Negli interventi, numerosi e appassionati, si è riconosciuto che i congressi dei diversi partiti fanno immaginare tempi lunghi, non adatti alle emergenze che scuotono dalle fondamenta la società. Il nostro territorio ha bisogno di un progetto di alternativa che parta dall’ambiente, dalla partecipazione, dall’affermazione dei diritti, insomma, di un progetto di Sinistra e la Sinistra deve rimettersi in cammino, per essere il soggetto che riuscirà ad incidere per la trasformazione democratica della società.

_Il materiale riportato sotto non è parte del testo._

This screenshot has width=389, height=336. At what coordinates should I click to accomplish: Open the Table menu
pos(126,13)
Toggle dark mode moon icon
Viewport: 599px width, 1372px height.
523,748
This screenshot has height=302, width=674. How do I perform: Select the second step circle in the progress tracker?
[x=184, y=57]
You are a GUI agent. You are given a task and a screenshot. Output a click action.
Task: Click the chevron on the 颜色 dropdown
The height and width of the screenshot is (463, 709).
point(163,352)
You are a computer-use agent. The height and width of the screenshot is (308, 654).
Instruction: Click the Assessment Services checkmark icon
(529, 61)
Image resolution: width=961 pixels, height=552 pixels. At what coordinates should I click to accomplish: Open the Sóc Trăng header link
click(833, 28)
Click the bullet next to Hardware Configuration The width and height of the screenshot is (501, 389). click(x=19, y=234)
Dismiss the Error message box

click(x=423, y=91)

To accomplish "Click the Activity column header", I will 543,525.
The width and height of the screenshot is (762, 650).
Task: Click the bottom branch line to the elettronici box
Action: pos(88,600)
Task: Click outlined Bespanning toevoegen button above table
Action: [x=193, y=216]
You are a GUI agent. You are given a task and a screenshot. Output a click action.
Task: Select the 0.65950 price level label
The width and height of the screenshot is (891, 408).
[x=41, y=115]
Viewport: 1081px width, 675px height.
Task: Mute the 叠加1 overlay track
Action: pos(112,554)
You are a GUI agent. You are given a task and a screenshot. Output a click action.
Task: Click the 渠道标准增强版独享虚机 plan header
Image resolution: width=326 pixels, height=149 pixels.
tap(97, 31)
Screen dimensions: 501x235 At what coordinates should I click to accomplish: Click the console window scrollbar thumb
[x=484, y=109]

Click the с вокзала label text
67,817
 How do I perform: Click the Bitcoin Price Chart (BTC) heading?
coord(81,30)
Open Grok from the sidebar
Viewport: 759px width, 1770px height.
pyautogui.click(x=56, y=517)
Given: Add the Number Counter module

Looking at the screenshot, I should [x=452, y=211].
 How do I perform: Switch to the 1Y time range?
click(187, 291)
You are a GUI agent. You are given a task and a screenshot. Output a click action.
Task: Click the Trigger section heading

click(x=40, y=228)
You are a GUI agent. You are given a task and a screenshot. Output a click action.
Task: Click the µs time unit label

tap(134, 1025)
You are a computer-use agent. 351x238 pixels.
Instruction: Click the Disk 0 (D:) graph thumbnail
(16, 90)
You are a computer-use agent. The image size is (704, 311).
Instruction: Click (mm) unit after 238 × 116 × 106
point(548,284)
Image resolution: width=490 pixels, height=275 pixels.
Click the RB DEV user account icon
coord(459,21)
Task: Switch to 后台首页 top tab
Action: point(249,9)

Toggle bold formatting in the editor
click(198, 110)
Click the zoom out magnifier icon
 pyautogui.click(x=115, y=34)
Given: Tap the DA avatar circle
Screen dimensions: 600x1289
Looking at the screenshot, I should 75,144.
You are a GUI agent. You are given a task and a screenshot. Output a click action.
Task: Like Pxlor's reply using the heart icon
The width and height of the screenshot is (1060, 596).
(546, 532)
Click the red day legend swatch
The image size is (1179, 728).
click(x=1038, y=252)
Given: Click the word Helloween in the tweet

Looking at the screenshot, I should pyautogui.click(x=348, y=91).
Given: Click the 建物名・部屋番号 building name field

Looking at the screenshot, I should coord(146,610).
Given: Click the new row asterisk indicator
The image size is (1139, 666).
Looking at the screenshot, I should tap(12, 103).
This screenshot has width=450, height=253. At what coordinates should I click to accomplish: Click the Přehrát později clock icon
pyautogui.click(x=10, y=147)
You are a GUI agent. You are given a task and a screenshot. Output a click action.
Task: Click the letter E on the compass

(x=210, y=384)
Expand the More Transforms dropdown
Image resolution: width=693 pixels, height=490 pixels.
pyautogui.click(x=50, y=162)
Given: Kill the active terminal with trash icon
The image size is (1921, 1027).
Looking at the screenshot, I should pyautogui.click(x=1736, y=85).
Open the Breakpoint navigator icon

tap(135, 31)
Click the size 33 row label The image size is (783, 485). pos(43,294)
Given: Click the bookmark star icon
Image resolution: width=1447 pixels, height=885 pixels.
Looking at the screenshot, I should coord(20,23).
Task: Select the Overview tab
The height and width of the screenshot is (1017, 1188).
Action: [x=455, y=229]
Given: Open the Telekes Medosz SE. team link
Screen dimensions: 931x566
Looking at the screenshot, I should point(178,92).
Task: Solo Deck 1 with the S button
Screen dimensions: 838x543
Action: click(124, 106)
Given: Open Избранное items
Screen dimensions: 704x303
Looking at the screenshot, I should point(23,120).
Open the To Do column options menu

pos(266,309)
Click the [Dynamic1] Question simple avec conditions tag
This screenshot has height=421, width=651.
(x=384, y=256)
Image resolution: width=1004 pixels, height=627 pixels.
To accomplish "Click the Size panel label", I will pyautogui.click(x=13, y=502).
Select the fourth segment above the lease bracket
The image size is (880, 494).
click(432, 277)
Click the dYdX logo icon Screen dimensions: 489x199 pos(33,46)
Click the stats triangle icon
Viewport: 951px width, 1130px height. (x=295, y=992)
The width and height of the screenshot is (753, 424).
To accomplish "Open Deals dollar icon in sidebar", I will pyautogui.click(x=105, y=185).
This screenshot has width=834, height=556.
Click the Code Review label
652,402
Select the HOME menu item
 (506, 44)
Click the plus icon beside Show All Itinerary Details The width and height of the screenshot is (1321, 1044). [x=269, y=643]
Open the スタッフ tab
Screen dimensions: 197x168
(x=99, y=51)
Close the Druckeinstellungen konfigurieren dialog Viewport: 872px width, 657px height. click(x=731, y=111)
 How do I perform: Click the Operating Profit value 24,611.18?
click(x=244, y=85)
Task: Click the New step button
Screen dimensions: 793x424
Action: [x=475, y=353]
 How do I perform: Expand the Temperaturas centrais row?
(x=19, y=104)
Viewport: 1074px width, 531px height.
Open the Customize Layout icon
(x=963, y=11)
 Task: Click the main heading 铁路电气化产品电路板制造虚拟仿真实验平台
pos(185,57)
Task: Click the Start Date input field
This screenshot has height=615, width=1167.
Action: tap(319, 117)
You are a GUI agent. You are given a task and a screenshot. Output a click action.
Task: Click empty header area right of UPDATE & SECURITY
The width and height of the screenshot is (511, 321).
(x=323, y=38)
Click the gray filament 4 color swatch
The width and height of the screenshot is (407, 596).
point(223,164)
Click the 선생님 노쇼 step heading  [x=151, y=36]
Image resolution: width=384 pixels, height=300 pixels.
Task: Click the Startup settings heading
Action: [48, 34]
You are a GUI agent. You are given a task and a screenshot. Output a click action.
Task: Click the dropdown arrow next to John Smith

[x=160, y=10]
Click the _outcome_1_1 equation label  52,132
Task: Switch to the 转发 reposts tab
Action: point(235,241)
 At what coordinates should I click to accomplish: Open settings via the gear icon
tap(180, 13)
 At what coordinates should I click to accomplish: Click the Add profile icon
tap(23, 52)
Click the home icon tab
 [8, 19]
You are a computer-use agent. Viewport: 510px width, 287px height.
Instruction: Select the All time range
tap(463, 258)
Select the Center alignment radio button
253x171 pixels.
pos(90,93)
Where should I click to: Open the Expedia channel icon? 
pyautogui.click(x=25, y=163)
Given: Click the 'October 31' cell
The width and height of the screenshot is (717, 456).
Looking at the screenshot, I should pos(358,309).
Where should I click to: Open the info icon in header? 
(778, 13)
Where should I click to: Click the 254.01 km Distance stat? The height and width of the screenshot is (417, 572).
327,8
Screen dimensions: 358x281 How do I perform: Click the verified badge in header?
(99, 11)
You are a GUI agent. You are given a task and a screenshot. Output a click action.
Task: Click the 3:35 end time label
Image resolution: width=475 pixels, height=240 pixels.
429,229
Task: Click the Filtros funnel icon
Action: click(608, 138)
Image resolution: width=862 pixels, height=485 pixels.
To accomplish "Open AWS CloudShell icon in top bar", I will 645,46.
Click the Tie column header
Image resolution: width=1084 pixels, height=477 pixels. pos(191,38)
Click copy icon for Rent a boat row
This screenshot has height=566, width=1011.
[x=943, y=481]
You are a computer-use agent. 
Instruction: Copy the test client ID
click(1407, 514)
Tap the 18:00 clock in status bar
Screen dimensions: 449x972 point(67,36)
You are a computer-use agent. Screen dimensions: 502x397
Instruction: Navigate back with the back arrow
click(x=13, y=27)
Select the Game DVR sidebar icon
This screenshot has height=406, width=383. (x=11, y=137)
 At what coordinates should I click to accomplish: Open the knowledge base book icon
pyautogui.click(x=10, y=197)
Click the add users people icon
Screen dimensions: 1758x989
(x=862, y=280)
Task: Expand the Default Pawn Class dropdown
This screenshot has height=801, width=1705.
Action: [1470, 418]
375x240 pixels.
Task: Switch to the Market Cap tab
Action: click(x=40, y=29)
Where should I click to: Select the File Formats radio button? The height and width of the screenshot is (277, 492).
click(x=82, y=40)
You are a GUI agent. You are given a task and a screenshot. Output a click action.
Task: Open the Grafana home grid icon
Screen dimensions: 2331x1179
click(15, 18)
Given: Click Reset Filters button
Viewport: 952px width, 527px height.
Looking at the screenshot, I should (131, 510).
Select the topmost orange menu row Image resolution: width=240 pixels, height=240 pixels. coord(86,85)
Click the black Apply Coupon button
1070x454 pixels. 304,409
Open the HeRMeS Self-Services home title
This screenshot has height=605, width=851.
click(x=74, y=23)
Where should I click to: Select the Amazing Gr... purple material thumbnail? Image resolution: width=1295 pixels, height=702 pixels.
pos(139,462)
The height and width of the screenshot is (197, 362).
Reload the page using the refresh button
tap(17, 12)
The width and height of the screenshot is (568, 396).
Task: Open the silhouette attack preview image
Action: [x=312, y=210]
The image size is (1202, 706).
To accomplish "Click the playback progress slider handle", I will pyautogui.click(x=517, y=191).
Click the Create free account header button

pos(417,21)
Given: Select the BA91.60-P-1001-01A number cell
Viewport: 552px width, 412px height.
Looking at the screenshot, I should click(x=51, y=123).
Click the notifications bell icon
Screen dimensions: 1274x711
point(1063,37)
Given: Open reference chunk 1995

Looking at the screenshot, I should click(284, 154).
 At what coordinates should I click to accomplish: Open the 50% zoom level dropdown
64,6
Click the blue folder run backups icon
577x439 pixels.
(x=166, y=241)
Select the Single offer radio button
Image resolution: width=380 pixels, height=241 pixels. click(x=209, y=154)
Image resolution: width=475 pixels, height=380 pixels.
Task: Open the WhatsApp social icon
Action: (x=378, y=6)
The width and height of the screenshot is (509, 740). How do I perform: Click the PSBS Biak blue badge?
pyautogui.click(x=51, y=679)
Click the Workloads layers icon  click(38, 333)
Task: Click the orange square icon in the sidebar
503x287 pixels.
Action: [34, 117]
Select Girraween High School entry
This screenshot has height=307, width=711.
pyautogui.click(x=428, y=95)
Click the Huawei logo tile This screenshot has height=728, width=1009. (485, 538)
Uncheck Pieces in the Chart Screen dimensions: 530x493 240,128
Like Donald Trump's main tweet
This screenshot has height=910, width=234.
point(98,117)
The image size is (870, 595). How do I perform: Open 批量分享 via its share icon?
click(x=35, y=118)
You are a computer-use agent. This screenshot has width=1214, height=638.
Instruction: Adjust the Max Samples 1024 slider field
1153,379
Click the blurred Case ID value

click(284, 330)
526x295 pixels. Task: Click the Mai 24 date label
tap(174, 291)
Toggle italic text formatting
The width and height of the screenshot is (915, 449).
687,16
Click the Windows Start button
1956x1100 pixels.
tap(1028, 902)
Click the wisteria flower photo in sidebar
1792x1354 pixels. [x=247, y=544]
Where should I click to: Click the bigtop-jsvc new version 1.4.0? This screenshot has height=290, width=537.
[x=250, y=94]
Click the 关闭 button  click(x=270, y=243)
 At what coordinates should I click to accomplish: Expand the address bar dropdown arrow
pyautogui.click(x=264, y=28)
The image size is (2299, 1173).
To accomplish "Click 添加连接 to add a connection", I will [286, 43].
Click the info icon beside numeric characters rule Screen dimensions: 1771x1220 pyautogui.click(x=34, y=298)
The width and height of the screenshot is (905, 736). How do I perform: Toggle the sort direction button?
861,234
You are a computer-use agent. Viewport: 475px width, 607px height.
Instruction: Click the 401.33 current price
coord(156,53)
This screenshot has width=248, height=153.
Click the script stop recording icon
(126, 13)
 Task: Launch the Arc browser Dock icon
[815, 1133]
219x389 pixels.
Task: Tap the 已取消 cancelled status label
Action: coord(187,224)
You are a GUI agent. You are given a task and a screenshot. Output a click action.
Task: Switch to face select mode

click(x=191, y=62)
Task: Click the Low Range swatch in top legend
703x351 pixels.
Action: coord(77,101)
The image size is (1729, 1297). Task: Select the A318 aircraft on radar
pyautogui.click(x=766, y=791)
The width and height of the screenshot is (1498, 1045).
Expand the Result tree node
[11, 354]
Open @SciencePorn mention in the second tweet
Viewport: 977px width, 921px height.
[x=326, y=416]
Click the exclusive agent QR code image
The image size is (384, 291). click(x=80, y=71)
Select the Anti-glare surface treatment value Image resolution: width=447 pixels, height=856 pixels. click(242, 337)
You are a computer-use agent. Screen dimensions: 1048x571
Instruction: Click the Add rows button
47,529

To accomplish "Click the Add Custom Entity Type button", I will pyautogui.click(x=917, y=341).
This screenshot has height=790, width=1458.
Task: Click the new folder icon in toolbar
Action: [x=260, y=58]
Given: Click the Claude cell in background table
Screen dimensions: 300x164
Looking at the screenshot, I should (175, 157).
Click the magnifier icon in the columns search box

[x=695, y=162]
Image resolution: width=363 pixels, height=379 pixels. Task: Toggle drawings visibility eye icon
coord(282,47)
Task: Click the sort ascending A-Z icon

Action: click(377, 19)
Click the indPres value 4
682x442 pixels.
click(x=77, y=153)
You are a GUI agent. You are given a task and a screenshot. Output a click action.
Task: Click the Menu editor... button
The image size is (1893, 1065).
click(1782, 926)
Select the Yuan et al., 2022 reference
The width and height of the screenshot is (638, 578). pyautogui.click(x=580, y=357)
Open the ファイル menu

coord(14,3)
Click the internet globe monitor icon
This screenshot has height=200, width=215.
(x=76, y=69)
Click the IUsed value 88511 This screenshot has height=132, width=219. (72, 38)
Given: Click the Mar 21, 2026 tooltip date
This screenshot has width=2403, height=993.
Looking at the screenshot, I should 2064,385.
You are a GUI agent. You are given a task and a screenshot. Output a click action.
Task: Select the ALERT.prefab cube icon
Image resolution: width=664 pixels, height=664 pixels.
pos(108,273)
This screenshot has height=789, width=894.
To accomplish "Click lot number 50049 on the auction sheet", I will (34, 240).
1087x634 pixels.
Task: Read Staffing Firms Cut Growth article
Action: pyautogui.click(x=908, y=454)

Occorre organizzare un’opposizione sociale, politica e culturale al governo della destra e costruire un nuovo soggetto politico della Sinistra, capace di produrre grandi iniziative popolari, di produrre senso, non solo di cercare consensi. Fatti gravi sotto gli occhi di tutti, l’aggressione all’ambiente, la precarizzazione del lavoro e dell’esistenza, lo svuotamento della democrazia e la tecnicizzazione dei sistemi di governo, tutto ciò produce astensione e sfiducia verso la politica e da qui tutti gli intervenuti di ieri sera vogliono partire. Hanno dato la loro adesione e vogliono portare il loro contributo uomini e donne della società civile, appartenenti a Rifondazione comunista, ai Comunisti italiani, tutta Sinistra democratica, i Verdi con il coordinatore Mario Galasso e il consigliere provinciale Luigino Garattoni. Tutti insieme in un grande cantiere di lavoro hanno deciso di partire, di parlare dei bisogni di chi ha più bisogno e di rivolgersi in primo luogo a loro e non alle possibili coalizioni elettorali che, se verranno, si potranno realizzare solo partendo dalle risposte ai bisogni della gente.

Ci si è salutati con l’impegno e la volontà di rivedersi con un progetto di lavoro che potrà produrre un percorso comune per le prossime elezioni comunali e provinciali.